--- START ---

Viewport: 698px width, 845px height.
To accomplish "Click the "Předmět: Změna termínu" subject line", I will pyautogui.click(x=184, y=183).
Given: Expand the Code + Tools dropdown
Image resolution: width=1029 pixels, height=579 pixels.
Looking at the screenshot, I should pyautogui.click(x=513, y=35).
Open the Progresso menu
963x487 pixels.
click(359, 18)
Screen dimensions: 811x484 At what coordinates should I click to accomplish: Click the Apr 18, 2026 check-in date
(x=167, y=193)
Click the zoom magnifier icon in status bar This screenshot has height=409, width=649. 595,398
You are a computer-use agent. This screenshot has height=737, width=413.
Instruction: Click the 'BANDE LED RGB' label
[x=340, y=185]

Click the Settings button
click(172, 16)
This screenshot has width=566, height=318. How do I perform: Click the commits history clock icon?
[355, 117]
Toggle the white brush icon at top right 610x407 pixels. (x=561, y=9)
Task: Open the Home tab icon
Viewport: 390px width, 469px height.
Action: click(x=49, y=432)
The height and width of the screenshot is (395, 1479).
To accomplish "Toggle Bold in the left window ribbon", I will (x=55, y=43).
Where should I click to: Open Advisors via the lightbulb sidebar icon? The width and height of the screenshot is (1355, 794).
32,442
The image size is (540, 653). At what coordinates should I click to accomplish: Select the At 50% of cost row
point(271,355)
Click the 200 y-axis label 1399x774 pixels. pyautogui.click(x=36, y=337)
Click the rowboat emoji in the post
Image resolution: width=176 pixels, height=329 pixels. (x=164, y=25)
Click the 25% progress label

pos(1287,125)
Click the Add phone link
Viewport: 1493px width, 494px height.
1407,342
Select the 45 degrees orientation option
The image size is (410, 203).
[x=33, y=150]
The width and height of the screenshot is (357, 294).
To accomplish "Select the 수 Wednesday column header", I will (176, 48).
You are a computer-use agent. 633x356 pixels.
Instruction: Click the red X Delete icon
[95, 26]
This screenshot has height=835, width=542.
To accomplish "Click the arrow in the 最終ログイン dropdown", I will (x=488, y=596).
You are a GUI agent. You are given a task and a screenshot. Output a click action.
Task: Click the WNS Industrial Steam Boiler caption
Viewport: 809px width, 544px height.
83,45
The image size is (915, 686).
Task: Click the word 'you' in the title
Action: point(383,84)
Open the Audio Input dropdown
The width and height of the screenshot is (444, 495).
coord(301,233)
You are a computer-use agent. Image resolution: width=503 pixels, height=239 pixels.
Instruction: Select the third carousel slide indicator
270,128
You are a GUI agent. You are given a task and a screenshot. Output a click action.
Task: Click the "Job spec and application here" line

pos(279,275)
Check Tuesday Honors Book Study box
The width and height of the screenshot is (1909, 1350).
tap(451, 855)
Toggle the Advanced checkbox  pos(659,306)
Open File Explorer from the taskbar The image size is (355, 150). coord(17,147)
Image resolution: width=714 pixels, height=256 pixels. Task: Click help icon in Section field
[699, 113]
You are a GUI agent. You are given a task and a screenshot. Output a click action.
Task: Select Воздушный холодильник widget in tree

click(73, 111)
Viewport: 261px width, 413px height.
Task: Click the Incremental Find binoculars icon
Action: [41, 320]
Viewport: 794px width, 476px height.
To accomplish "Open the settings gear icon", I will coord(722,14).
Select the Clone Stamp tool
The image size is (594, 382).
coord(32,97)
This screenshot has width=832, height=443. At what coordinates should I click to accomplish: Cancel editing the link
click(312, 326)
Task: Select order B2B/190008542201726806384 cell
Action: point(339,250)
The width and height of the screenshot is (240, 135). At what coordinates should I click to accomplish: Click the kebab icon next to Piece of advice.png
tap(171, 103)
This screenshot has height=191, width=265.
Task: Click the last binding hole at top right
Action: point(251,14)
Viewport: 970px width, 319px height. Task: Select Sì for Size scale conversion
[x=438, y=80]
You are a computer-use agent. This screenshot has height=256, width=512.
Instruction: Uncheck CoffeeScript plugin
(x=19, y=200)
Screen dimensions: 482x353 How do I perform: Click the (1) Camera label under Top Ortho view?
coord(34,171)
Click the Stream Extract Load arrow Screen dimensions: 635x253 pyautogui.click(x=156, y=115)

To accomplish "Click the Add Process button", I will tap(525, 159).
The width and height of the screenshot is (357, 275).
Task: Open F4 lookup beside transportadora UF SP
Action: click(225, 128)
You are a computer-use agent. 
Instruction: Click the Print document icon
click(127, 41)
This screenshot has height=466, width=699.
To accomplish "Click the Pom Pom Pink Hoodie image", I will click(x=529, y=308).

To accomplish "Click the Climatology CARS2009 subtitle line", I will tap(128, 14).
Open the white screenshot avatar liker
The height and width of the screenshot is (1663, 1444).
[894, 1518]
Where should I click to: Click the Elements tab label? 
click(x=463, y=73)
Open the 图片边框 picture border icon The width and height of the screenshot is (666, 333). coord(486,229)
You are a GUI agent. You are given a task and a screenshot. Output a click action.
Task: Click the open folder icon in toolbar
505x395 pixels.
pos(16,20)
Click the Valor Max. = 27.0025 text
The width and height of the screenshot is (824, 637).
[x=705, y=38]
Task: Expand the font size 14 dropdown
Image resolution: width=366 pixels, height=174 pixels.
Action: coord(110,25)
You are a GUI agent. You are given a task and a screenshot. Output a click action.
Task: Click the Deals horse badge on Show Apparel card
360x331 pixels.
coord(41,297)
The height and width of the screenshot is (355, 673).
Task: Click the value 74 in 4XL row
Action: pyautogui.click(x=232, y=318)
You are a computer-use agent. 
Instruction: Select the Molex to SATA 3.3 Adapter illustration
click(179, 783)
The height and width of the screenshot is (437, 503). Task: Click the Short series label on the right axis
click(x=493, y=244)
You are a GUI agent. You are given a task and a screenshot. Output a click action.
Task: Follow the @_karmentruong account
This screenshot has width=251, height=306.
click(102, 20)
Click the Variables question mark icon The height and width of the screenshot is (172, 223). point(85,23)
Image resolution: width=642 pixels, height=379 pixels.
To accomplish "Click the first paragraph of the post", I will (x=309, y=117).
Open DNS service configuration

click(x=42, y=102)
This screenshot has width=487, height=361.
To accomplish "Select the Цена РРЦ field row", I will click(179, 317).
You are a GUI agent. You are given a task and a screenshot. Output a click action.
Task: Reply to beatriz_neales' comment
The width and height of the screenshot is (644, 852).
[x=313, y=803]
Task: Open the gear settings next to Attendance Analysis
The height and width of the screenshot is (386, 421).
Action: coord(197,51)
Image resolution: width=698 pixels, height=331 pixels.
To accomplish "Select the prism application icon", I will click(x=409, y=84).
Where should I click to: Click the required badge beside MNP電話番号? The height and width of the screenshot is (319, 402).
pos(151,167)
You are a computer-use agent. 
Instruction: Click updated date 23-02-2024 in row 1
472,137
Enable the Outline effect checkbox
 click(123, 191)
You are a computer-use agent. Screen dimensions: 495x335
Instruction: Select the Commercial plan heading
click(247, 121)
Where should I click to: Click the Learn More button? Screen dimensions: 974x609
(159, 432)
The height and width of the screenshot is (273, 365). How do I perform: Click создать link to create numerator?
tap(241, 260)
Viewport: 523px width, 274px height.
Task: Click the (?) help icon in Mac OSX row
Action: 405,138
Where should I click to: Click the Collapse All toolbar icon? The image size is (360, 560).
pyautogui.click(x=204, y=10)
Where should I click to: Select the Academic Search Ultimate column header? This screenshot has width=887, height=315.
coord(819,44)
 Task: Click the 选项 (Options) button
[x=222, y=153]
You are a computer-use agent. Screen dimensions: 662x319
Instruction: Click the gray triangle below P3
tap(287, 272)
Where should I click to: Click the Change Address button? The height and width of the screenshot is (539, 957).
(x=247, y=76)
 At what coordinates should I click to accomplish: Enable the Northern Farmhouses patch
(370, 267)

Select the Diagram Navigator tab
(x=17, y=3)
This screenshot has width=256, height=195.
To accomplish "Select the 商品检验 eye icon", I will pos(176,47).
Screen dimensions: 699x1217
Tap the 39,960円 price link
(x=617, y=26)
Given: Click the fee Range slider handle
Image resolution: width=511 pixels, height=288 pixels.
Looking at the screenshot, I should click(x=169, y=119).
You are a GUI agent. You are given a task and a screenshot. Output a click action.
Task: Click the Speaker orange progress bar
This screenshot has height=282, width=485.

--- END ---

_Task brief_
Scan the entries above for the line containing "Click the Add phone link", and copy it and all lines after it exactly, down to and including the line containing "Open the Audio Input dropdown".

_Solution_
Click the Add phone link
Viewport: 1493px width, 494px height.
1407,342
Select the 45 degrees orientation option
The image size is (410, 203).
[x=33, y=150]
The width and height of the screenshot is (357, 294).
To accomplish "Select the 수 Wednesday column header", I will (176, 48).
You are a computer-use agent. 633x356 pixels.
Instruction: Click the red X Delete icon
[95, 26]
This screenshot has height=835, width=542.
To accomplish "Click the arrow in the 最終ログイン dropdown", I will (x=488, y=596).
You are a GUI agent. You are given a task and a screenshot. Output a click action.
Task: Click the WNS Industrial Steam Boiler caption
Viewport: 809px width, 544px height.
83,45
The image size is (915, 686).
Task: Click the word 'you' in the title
Action: point(383,84)
Open the Audio Input dropdown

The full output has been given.